Section 438.608(c) and (d), through §457.1285, would require states to include in all MCO, PIHP, and PAHP contracts, the process for the disclosure and treatment of certain types of recoveries and reporting of such activity. The burden to amend the contracts is included in §457.1201. We estimate the burden to comply with the reporting to include 1 hr at $73.60/hr for a computer programmer to create the report. In aggregate, we estimate a one-time private sector burden of 63 hr (63 MCOs, PIHPs, and PAHPs x 1 hr) and $4,636.80 (63 hr x $73.60/hr). Once developed, the report would be put on a production schedule and add no additional burden.


13. Capital Costs


There are no capital costs.


14. Cost to Federal Government


Federal costs were derived by applying the appropriate federal medical assistance percentage (FMAP). For the revisions in part 457, we applied an FMAP of 93.9, which is the average CHIP FMAP for federal fiscal years 2016-2019, to estimate the federal share of costs. For the provisions contained in this supporting statement, the annualized cost to the federal government is $24 million.


15. Changes to Burden


These regulations are new, and therefore the associated burden is new and represents an increase due to a program change (issuing of new regulations).


16. Publication/Tabulation Dates


Most of the information submitted to CMS (with the exception of the information described in §§457.760, 457.1240, and 457.1250) will not be published. Rather, that information is reviewed as part of the agency’s normal oversight activity of state CHIP managed care programs. The majority of the information collection is undertaken by States. Accordingly, States are responsible for ensuring that information collected is not manipulated and erroneously published.

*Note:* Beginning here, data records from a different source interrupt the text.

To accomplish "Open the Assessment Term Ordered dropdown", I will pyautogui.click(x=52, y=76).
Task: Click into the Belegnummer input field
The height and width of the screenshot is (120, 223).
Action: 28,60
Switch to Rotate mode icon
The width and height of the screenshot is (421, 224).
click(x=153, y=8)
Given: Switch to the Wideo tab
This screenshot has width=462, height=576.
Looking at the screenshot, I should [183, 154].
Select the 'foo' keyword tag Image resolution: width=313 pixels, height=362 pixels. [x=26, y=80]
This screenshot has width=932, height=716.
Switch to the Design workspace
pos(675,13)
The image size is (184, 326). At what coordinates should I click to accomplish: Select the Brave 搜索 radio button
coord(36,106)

Pursuant to §457.1250, the EQR must, at a minimum, result in a detailed technical report that summarizes the findings on access and quality of care. This must include:


1) A description of the manner in which the data from the EQR-related activities were aggregated and analyzed, and the conclusions drawn by the EQRO regarding the quality, timeliness, and access to care provided by the MCO, PIHP, and PAHP;


2) Details for each EQR-related activity, including the objectives, technical methods of data collection and analysis, description of the data obtained (including performance measurement data for the validation of performance measures and performance improvement projects), and conclusions drawn from the data;


3) An assessment of the strength and weaknesses of each MCO, PIHP, and PAHP with respect to timeliness, access, and quality of the health care services furnished to CHIP beneficiaries;


4) Recommendations for improving the quality of the services furnished by each MCO, PIHP, and PAHP, including how the state can target goals and objectives in its comprehensive quality strategy (required under part 431, subpart I) to support improvement in the quality, timeliness, and access to services;


5) Comparative information about all MCOs, PIHPs, and PAHPs; and


6) An assessment of the degree to which each plan followed up on prior year’s recommendations.

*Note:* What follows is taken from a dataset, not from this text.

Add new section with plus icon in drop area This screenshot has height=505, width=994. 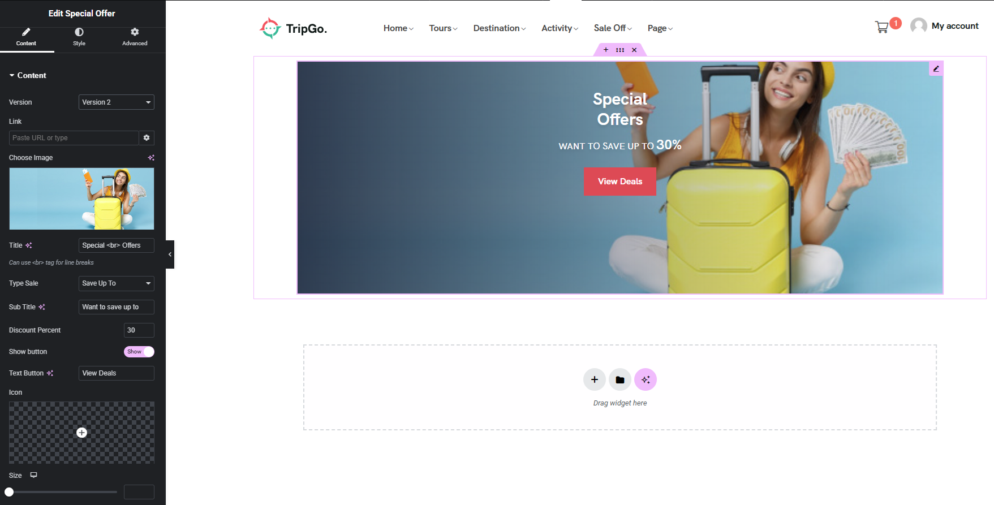(x=595, y=379)
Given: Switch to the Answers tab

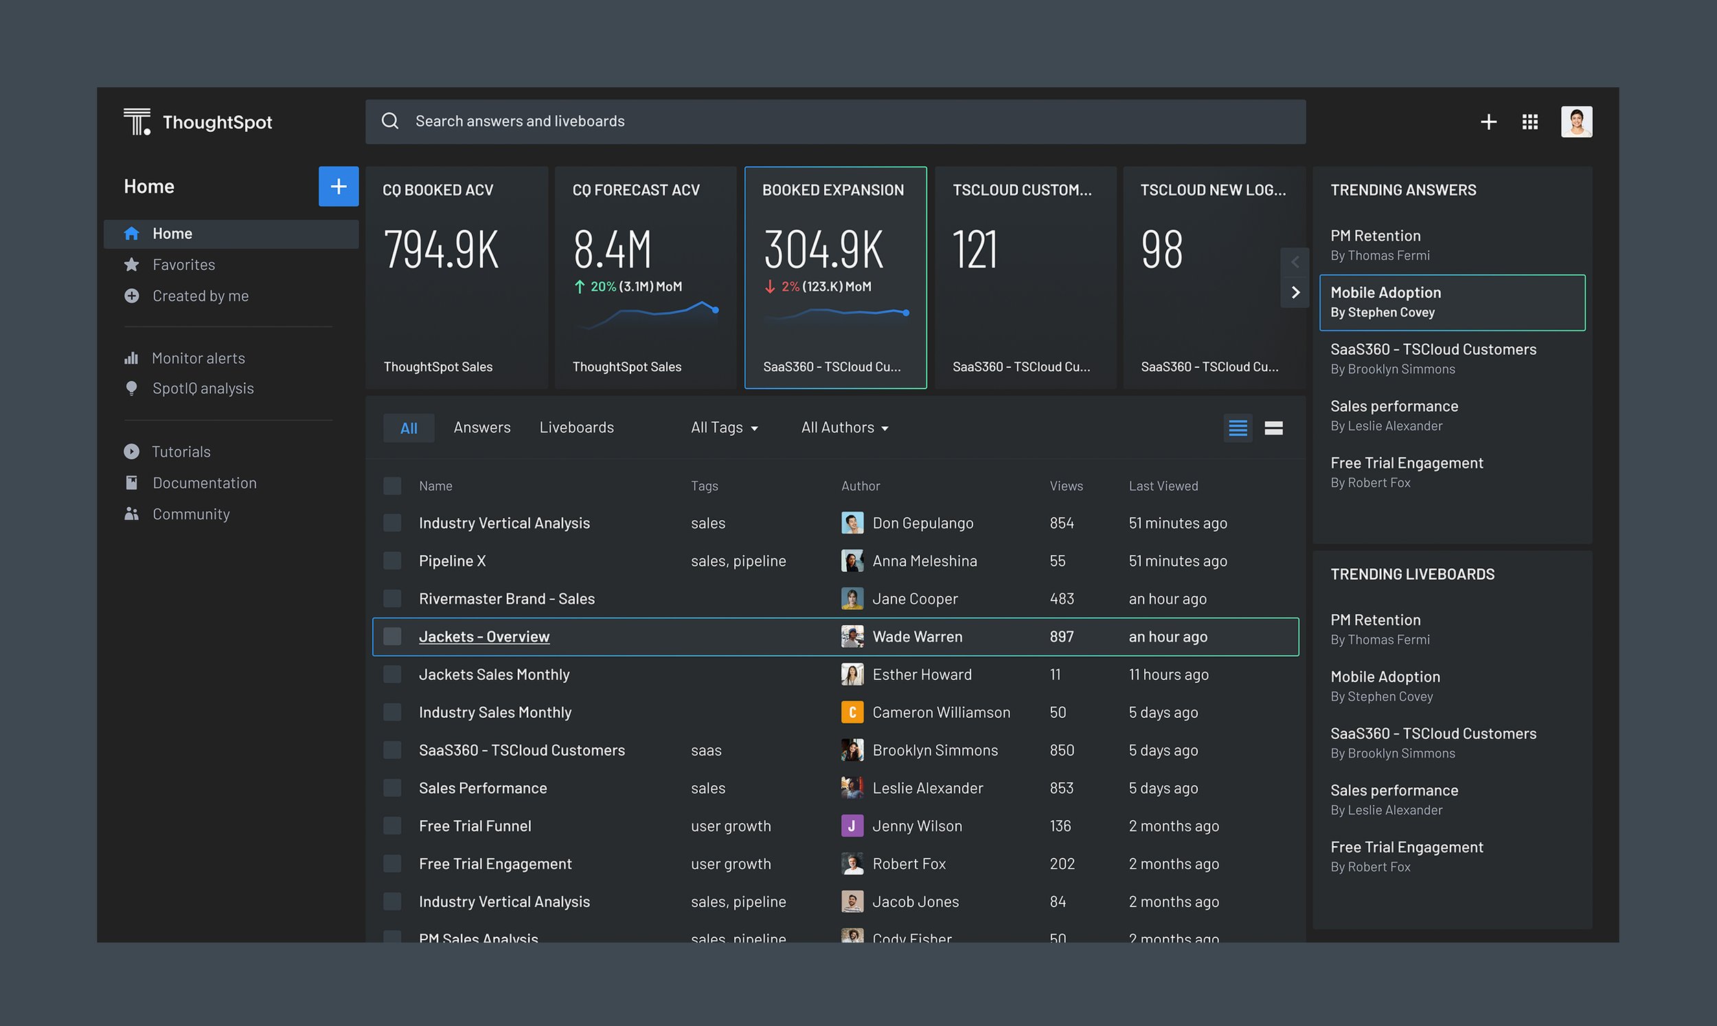Looking at the screenshot, I should point(482,427).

The annual EQR technical report will be submitted by the contracting EQRO to the state, which will then submit it to CMS, post it on the state’s website, and provide this information upon request.


CMS intends to maintain a list of hyperlinks on Medicaid.gov to states’ websites where EQR technical reports are posted in order to improve public transparency.

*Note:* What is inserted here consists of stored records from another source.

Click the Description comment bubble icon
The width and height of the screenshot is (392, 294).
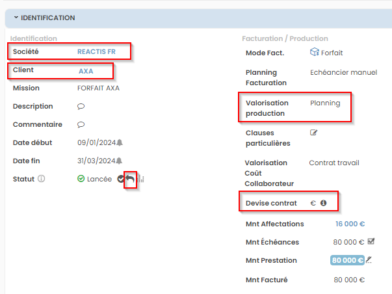coord(81,106)
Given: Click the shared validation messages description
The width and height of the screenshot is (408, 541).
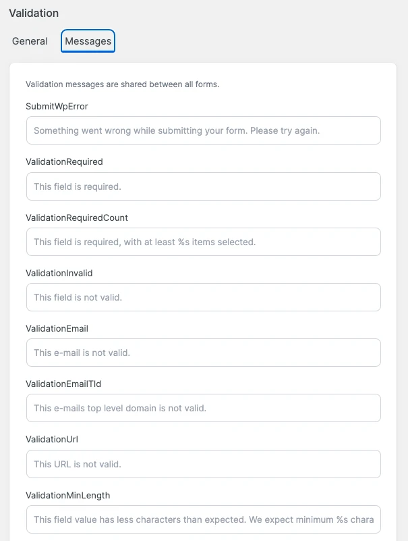Looking at the screenshot, I should [122, 85].
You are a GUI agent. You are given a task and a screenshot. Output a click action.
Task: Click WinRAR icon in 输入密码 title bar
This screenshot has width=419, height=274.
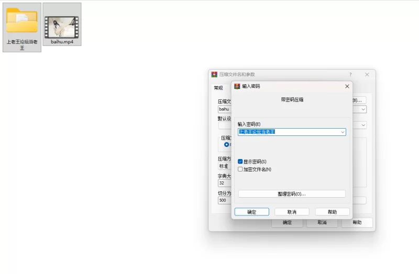tap(237, 86)
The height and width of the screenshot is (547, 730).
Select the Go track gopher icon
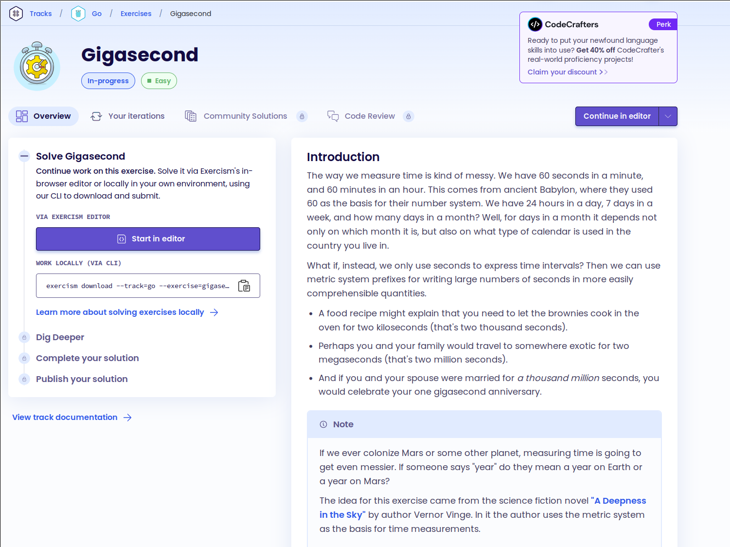click(x=78, y=13)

Pursuant to §457.760 and 457.1240, States will post current comprehensive quality strategies (CQS) on their websites. CMS will maintain a list of hyperlinks to current state CQS on Medicaid.gov. States will be required to review and revise their CQS at least once every three years; this process will include an effectiveness evaluation of the CQS, the results of which must be published on the state’s website. CMS will review CQS submitted to the agency by states as a part of its normal oversight activities for the CHIP program.


17. Expiration Date


These information collection requirements do not lend themselves to an expiration date.


18. Certification Statement


There are no exceptions to the certification statement.


B. Collections of Information Employing Statistical Methods


A statistical analysis of the collected information is not applicable.